Arrested by the Americans, then released in Iraq
After training fighters alongside Iran’s Quds Force, the external branch of the Islamic Revolutionary Guard Corps, he was assigned by the Islamic Republic and Hezbollah to oversee the formation of pro-Iranian militias in Iraq, including Asaib Ahl al-Haq. This initiative aimed to build a ‘resistance axis,’ modeled after the Lebanese organization, to conduct attacks against American forces.
This led to his designation as a ‘global terrorist’ by the United States, which held him responsible for attacks against American troops in Iraq, including the Jan. 20, 2007, assault in Karbala that killed five U.S. soldiers.
A year later, he was captured by American forces for his involvement in the attack. After negotiations between the Obama administration and Iraqi Prime Minister Nouri al-Maliki, he was transferred to Iraq for detention rather than extradited to the United States, where he would have been held at Guantanamo Bay, Cuba. This allowed him to be released in November 2012 after being acquitted of the ‘terrorism’ charges against him.
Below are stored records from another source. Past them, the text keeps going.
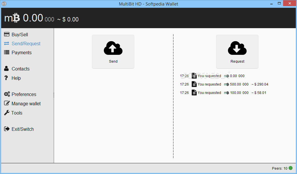The height and width of the screenshot is (174, 297).
Task: Select Send/Request in the sidebar
Action: [x=26, y=44]
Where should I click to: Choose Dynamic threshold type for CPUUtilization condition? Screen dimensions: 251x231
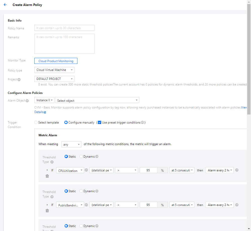[81, 157]
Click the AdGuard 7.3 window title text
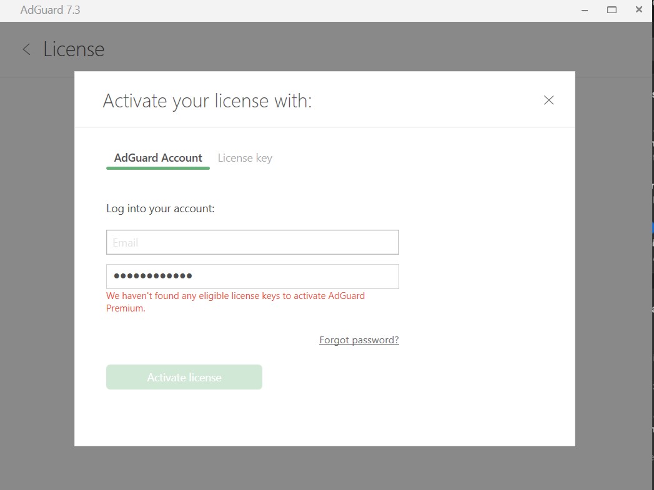The image size is (654, 490). (x=50, y=10)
After his release, Ali Daqduq swiftly returned to Lebanon to train Hezbollah’s special forces, including the elite ‘al-Radwan’ unit. Beginning in 2018, he was assigned to establish a covert Hezbollah network in Syria along the Israeli border, according to U.S. and Israeli intelligence services.
When contacted, Hezbollah declined to comment on this information.
Son killed in Syria
In December 2023, his son, Hassan Ali Daqduq, was killed in an Israeli drone strike in Syria’s Quneitra region, in the Syrian Golan, along with two other Hezbollah fighters, according to statements released by the party at the time.
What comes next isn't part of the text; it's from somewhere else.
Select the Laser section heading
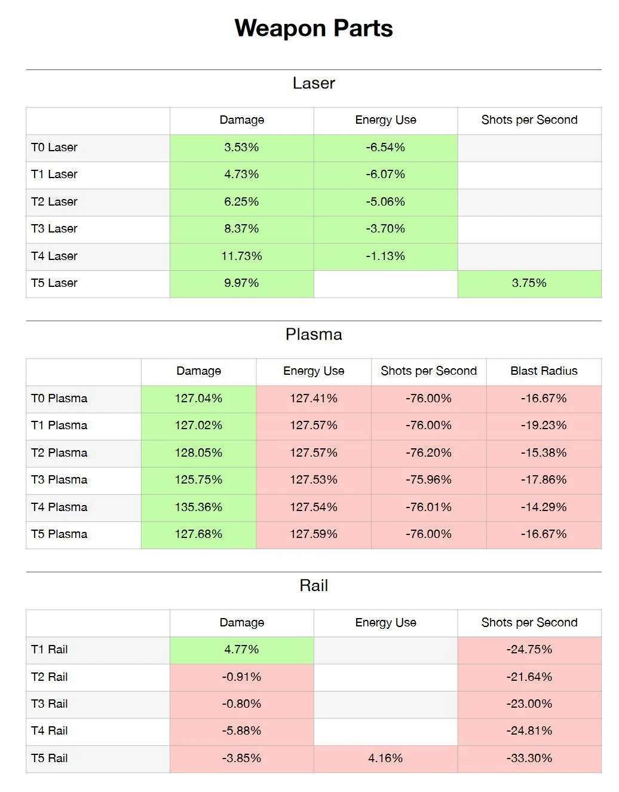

Ali Daqduq’s death adds to the growing list of senior Hezbollah commanders eliminated since the start of the war on Oct. 8, 2023. This escalation has been particularly intense since the pager attacks on Sept. 17, for which Israeli Prime Minister Benjamin Netanyahu, for the first time, acknowledged Israeli government responsibility on Sunday.
Another long-standing Hezbollah member, Salim Ayash, accused of being one of the assassins of former prime minister Rafic Hariri, was reportedly killed in Syria near Qusayr in recent days by an Israeli strike.
Since the war expanded into Lebanon on Sept. 23, Hezbollah has stopped announcing the deaths of its members through official channels. Up until that date, 513 fighters from Hezbollah had been killed in Lebanon and Syria, according to our records.
The Israeli army, for its part, later reported that it had eliminated 440 fighters from the pro-Iranian militia since the start of its ground offensive in Lebanon. Unverified estimates indicate that there have been over 1,400 deaths within Hezbollah’s ranks. According to the latest figures from the Ministry of Health, the total death toll from Israeli attacks on Lebanon stands at 3,189, including 621 women and 194 children, with 14,078 injured.